• _Task details_: Look over the material below and count the lines that include "button". Give only the total.

• _Task material_:
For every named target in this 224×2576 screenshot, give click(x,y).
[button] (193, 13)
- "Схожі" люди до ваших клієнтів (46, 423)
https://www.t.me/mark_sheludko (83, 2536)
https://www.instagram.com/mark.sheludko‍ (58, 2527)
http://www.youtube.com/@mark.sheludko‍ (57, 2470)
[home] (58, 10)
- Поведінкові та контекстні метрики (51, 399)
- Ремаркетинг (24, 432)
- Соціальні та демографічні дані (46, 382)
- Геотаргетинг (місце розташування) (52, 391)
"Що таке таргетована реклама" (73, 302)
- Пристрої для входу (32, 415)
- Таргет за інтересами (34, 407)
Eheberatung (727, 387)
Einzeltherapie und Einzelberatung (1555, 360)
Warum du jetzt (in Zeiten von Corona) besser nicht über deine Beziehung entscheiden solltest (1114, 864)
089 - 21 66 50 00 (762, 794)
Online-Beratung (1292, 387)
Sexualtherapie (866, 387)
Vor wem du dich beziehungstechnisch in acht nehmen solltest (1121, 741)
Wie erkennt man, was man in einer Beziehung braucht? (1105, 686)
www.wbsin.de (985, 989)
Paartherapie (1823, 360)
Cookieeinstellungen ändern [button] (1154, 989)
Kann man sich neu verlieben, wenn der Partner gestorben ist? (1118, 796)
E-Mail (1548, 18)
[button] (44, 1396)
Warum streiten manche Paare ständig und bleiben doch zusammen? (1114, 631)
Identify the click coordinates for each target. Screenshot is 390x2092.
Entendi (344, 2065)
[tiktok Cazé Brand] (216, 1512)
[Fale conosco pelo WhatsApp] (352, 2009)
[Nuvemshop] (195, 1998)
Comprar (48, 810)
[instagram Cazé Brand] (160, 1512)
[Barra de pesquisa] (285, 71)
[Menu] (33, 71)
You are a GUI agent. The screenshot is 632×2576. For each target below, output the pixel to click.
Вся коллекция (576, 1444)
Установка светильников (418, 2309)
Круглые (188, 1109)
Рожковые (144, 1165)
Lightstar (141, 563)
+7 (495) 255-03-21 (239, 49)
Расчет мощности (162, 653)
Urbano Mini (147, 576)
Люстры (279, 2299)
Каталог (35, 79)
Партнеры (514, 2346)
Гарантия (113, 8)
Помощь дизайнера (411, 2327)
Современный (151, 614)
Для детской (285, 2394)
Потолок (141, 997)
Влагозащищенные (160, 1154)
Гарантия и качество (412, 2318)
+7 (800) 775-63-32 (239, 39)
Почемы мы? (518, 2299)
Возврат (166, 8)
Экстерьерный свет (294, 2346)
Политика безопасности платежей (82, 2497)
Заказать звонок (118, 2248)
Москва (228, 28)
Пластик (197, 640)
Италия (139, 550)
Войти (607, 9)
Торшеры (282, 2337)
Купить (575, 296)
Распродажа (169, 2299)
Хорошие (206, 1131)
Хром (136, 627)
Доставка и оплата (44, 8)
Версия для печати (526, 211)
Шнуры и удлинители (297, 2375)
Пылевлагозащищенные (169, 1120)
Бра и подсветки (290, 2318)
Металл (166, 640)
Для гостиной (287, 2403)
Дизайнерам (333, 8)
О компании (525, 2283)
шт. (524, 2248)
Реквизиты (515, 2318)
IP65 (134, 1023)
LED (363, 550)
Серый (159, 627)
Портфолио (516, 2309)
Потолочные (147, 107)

• _Answer to this task_: 3